Italie: territoire plurilingue et resistance linguistique: l'italien langue maternelle?

                            Quel est le statut exact de l’italien pour les locuteurs ? Est-il langue nationale ? Langue seconde ? Langue maternelle ? Comment cette langue s’est-elle réellement imposée auprès du peuple ? Les politiques linguistiques nationales suffisent-elles dans un État aussi régionaliste ? Durant la période post-réunification l’italien est encore très impopulaire et la majorité des locuteurs est encore largement analphabète. La diffusion de la nouvelle langue aux enjeux nationaux se heurte à l’ignorance du peuple.

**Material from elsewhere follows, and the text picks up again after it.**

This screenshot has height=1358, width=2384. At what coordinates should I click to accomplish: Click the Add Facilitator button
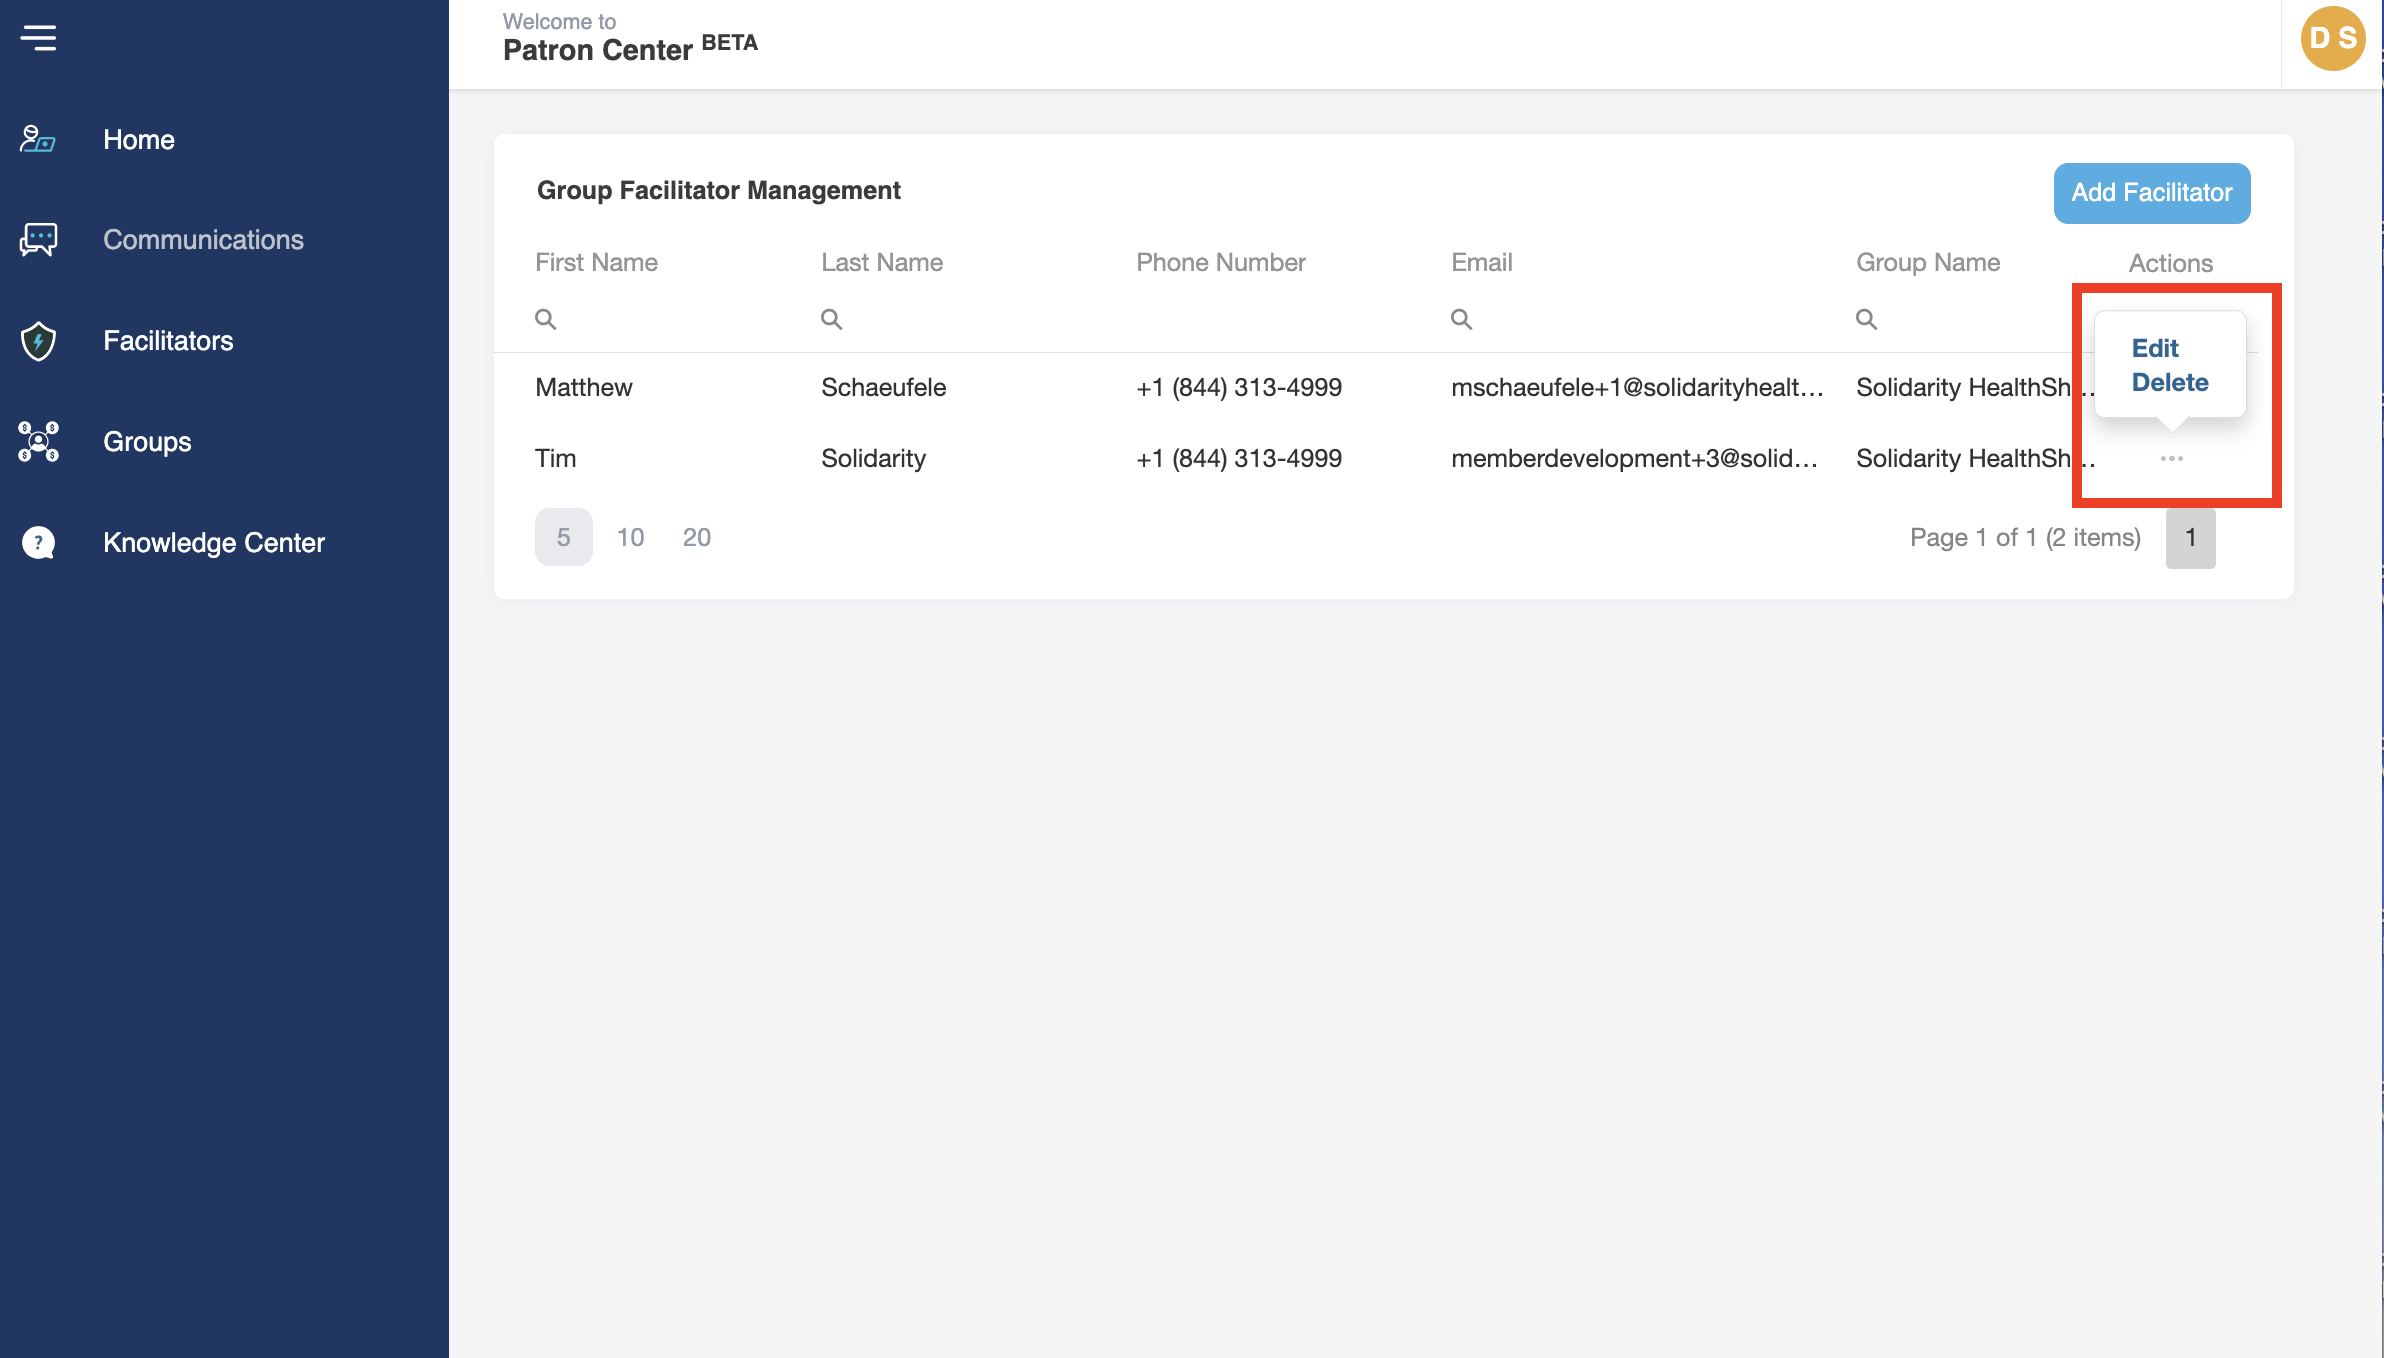[x=2151, y=193]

L’enquête Lombros-Carrara menée en 1906 sur l’incompétence linguistique des italiens révèle que les locuteurs ont encore de nombreuses lacunes. Il s’agit d’une enquête directe auprès de 43 hommes et femmes du monde ouvrier auxquels on demande la signification de certains mots italiens. Par exemple le mot « indigeno1 » n’est connu par aucun des sondés, le mot « igiene » est identifié par trois personnes seulement, « polo » par 5 personnes. L’analphabétisme et la lente progression de l’italien n’encourage pas les locuteurs à apprendre la nouvelle langue. Le dialecte est encore largement utilisé. Il faut aussi souligner que les politiques éducatives menées par Manzoni ont contribué à instruire de nombreux enfants à la fin du XIXème mais que la grande émigration italienne vers l’Europe du Nord et les États-Unis quelques décennie plus tard concerne directement ces jeunes locuteurs. Ce phénomène migratoire en masse n’a pas favorisé l’imposition rapide de la langue sur le territoire. Ce n’est qu’à l’arrivée de Mussolini au pouvoir que l’italien s’impose définitivement comme langue commune. Mais cela ne signifie pas qu’elle est toujours la langue première des locuteurs. En effet l’Italie est toujours divisée en dialectes, problème majeur auquel se confronte la politique linguistique italienne. Dans la plupart des cas il ne s’agit pas de variations diatopiques ou de régionalismes mais bel et bien de langues étrangères qui se distinguent nettement de l’italien (phonétiquement, syntaxiquement et au niveau du lexique). Je vous propose maintenant d’analyser quelques statistiques à propos de leur emploi:

 

1955

1988

1995

Italien

10%

38%

44,4%

Italien et dialecte

24%

48%

48,7%

Seulement dialecte

66%

14%

6,9%

(de Lorenzetti, L., 2002, L’italiano contemporaneo, Roma, Carocci: p. 22)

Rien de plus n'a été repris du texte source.